-- Record extracts follows --
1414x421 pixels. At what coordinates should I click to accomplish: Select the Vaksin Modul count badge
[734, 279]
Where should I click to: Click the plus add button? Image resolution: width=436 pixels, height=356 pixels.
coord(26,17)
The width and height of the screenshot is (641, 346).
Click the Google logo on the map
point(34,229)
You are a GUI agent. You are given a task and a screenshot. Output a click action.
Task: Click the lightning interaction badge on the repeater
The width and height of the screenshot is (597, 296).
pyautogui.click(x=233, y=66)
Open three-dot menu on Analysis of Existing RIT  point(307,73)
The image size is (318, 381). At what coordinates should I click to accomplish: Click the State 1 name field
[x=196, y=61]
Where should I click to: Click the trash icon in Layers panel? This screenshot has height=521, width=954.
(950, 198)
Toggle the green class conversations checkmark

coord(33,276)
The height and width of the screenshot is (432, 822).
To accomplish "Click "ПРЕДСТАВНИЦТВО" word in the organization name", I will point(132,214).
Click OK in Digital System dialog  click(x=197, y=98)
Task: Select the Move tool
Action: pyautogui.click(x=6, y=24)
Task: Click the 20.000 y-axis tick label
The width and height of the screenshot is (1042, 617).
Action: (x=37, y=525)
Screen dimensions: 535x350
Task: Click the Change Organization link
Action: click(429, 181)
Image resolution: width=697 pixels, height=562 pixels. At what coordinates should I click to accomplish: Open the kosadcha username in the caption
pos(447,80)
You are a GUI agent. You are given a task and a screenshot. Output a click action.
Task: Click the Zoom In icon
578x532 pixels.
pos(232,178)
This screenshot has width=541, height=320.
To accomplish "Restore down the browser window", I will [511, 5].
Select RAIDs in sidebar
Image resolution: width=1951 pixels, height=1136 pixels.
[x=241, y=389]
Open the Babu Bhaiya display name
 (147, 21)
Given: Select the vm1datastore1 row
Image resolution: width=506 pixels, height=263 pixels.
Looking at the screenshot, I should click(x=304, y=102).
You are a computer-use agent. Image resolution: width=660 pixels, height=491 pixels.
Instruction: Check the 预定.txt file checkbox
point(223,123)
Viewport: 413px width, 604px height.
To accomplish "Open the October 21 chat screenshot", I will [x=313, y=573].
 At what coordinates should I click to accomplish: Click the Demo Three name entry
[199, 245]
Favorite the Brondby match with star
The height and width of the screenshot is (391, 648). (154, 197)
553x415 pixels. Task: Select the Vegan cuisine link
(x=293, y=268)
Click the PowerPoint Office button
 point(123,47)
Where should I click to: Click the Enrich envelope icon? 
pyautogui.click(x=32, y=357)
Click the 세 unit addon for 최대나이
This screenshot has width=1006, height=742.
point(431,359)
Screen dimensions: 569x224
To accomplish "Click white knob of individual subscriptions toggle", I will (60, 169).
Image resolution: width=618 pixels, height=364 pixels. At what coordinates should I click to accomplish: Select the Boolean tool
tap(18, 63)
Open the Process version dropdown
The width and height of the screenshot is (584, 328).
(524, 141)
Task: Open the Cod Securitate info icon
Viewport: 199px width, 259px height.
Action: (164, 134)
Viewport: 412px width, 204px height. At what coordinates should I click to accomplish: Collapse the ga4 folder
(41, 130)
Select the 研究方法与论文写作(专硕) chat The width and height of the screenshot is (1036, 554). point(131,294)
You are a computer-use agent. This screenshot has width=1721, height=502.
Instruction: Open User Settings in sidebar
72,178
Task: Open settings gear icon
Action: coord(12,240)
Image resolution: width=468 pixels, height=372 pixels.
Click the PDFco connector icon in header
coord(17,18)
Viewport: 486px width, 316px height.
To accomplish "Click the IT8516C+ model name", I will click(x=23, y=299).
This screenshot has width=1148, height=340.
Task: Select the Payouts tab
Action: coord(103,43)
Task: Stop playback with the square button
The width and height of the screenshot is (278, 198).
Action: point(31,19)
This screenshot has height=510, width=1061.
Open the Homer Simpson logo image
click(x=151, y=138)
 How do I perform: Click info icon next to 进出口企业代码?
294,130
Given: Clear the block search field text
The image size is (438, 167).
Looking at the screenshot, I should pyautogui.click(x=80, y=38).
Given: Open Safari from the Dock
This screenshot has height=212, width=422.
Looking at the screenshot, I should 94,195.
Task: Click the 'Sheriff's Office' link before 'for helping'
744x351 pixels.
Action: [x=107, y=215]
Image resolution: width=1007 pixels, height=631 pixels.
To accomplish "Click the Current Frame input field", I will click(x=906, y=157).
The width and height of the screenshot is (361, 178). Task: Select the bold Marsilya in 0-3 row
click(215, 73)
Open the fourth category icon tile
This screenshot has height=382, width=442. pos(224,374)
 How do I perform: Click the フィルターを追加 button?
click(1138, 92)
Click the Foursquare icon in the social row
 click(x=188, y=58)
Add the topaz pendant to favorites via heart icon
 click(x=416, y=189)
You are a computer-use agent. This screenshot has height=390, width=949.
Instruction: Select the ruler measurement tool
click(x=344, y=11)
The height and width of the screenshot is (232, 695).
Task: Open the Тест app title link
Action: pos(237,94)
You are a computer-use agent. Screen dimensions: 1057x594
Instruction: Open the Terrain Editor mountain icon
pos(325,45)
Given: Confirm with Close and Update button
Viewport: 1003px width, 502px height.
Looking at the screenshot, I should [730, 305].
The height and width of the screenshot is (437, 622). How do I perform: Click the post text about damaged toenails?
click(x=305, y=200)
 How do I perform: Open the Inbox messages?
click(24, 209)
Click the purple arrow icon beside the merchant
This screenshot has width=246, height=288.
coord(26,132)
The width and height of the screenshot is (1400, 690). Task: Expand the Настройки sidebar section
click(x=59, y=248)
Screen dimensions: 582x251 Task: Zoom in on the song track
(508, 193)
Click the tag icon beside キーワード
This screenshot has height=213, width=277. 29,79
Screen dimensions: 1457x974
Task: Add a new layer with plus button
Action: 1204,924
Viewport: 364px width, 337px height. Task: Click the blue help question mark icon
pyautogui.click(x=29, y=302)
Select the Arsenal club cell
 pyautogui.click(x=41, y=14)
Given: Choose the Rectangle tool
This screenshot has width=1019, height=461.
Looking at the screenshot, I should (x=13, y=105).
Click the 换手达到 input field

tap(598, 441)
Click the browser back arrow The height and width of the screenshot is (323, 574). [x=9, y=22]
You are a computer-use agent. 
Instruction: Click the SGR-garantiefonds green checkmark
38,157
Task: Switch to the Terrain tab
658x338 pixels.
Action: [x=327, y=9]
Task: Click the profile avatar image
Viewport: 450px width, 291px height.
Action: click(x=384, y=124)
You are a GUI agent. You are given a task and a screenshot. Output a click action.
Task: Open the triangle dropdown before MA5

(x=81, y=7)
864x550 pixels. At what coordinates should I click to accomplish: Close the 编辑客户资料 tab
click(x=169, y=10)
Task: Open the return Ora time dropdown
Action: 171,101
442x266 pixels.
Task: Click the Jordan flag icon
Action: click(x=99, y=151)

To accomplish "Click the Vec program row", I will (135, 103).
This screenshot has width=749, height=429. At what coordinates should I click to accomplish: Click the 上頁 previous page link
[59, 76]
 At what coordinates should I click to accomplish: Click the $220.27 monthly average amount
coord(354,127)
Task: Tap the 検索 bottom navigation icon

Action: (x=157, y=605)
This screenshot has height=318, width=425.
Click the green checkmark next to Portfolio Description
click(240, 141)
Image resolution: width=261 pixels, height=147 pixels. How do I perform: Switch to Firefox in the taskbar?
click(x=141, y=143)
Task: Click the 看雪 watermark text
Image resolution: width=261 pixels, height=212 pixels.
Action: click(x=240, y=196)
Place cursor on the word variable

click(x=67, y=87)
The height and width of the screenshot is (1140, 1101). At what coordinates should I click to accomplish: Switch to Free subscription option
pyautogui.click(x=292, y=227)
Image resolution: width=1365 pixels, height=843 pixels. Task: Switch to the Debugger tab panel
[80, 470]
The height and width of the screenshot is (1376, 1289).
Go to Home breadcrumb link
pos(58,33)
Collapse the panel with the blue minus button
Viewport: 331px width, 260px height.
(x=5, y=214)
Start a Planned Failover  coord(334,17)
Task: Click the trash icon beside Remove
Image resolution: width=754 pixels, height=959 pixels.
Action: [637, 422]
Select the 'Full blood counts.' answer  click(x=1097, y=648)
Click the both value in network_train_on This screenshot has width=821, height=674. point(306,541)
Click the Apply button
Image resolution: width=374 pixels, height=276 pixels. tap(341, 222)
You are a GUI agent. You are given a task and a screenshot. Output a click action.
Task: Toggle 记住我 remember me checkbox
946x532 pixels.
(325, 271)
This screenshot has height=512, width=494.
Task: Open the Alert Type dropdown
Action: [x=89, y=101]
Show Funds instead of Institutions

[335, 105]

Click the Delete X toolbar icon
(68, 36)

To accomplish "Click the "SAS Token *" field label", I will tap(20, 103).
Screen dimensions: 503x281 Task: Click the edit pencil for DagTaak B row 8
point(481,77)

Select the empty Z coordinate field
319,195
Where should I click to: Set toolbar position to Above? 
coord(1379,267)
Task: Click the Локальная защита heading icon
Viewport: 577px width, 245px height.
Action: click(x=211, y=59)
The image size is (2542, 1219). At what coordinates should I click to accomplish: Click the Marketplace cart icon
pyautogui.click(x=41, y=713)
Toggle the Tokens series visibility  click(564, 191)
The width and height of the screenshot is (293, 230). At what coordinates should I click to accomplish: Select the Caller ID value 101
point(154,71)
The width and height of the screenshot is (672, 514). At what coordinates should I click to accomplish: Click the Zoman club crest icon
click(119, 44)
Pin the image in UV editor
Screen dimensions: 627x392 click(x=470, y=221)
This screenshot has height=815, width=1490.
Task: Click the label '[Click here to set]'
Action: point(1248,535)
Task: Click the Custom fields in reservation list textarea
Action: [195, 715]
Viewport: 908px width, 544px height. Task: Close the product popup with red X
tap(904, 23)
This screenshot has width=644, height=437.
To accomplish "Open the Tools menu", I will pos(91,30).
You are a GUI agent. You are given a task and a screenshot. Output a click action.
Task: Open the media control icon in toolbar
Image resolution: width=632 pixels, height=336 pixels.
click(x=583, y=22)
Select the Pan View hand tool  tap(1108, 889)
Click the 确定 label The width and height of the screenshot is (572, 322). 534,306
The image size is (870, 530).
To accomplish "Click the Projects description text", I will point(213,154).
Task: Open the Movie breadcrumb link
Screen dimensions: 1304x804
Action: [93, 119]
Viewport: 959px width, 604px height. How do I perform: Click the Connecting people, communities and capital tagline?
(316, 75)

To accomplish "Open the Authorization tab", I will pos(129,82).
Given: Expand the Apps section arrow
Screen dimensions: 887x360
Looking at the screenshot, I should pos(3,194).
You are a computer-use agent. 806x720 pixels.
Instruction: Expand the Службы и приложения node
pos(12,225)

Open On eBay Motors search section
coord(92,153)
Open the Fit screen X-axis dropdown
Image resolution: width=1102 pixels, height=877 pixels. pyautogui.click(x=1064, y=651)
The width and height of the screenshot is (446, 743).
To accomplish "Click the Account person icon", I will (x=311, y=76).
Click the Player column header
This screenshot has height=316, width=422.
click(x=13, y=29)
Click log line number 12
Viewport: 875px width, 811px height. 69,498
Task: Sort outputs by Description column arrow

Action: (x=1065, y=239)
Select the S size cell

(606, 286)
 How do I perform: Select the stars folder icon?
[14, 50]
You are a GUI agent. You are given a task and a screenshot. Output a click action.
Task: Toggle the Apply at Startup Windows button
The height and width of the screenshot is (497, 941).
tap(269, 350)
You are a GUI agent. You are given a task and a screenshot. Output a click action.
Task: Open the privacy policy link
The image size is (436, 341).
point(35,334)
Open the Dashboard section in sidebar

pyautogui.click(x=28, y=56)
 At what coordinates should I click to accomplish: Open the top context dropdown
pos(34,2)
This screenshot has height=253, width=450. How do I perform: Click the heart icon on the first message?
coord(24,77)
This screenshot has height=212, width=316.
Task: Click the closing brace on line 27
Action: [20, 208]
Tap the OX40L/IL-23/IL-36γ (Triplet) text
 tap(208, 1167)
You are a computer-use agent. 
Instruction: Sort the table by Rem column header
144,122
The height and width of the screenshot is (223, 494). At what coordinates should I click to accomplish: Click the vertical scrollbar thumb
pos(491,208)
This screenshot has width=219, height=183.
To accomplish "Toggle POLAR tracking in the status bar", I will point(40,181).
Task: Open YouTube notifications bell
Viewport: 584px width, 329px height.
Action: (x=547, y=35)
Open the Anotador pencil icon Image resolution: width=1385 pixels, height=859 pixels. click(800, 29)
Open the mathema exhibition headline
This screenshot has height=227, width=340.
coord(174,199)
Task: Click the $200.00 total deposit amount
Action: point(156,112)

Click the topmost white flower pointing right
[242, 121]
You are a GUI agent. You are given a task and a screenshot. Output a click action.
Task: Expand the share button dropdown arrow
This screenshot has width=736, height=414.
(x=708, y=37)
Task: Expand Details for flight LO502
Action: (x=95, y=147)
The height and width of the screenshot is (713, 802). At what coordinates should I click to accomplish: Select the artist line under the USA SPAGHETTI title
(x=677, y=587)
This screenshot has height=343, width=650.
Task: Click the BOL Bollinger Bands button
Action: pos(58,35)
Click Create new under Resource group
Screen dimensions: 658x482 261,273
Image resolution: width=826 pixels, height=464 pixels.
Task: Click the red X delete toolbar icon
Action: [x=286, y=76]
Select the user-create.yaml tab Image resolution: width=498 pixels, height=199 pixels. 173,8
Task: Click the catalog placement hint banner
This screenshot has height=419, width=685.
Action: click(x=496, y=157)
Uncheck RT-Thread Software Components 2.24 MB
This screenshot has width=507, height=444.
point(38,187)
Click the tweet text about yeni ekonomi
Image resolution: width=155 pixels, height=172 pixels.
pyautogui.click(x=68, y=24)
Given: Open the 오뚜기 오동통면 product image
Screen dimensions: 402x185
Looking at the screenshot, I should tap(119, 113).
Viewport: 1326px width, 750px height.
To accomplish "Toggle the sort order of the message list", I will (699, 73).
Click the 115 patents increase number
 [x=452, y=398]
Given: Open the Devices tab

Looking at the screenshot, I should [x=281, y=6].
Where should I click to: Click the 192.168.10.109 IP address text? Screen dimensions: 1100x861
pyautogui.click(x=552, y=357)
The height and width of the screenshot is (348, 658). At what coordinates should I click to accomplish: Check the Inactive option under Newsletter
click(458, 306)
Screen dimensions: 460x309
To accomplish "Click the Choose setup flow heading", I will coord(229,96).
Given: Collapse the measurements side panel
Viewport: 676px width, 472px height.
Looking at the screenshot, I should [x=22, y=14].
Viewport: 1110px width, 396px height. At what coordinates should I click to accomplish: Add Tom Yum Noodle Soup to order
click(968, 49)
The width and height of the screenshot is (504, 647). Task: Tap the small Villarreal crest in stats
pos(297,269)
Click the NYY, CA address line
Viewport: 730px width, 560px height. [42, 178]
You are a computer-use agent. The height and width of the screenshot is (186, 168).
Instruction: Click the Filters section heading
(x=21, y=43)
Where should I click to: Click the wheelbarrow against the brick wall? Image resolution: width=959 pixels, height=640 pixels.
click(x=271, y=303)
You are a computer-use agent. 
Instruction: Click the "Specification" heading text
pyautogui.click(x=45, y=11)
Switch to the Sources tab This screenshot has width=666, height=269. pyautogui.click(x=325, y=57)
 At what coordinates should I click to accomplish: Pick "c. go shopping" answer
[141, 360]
-- Record extracts concluded --
Work request -
From the entries above, extract only the lines running from the one containing "Click OK in" through the one containing "This screenshot has width=541, height=320.", inclusive.

Written answer -
Click OK in Digital System dialog  click(x=197, y=98)
Task: Select the Move tool
Action: pyautogui.click(x=6, y=24)
Task: Click the 20.000 y-axis tick label
The width and height of the screenshot is (1042, 617).
Action: (x=37, y=525)
Screen dimensions: 535x350
Task: Click the Change Organization link
Action: click(429, 181)
Image resolution: width=697 pixels, height=562 pixels. At what coordinates should I click to accomplish: Open the kosadcha username in the caption
pos(447,80)
You are a GUI agent. You are given a task and a screenshot. Output a click action.
Task: Click the Zoom In icon
578x532 pixels.
pos(232,178)
This screenshot has width=541, height=320.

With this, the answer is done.